Presidenta do Sindicato dos Trabalhadores da Produção, Transporte, Instalação e Distribuição de Gás Canalizado do Estado de São Paulo (Sindgasista), Deise Capelozza relata as dificuldades estabelecidas pela empresa.

“Durante todas as nossas tentativas de acordo ficou nítido que a Comgás entende negociação como ganho parcial e, neste caso, que só ela deve sair ganhando. Isso ficou claro ao longo das tratativas, quando a empresa rebaixou uma das propostas que ela mesma havia feito anteriormente, rasgando o compromisso com os trabalhadores de garantir a data-base da categoria. A cada momento trazia uma coisa diferente que impedia que a negociação tivesse êxito”, afirma.

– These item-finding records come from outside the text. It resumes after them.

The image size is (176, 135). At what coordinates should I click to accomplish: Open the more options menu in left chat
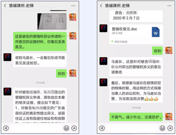pos(73,6)
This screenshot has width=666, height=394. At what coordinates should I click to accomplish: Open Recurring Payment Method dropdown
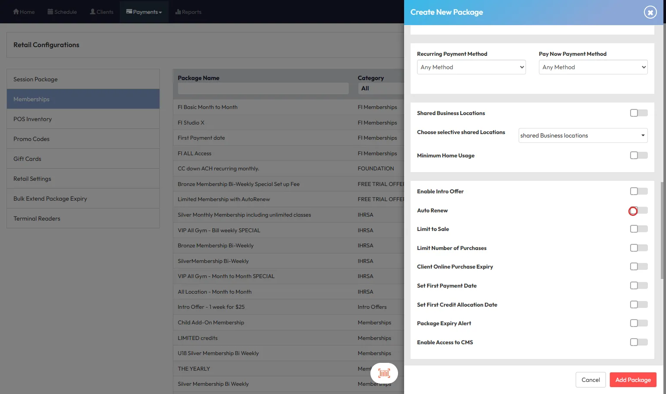click(471, 67)
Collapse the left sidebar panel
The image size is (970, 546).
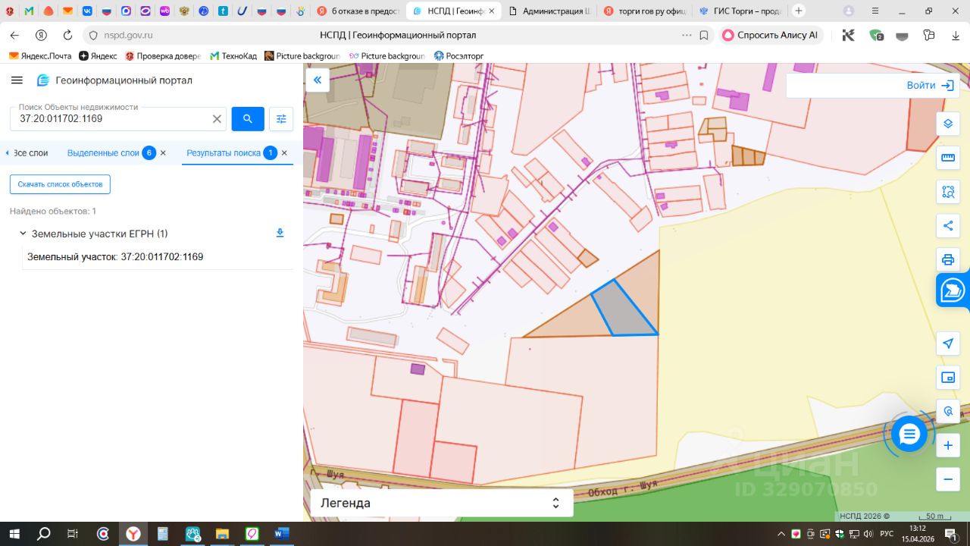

A intransigência da Comgás apontada pela dirigente é confirmada pela decisão final expressa no acórdão do TRT-2. Os desembargadores, inclusive, apontam a irresponsabilidade na postura da empresa – já que se trata de serviço essencial à população – que levou os trabalhadores à realização de uma greve.  Um dos trechos do julgamento afirma que “a argumentação da empresa é um flagrante da sua disposição em manter os trabalhadores sem reajuste.”.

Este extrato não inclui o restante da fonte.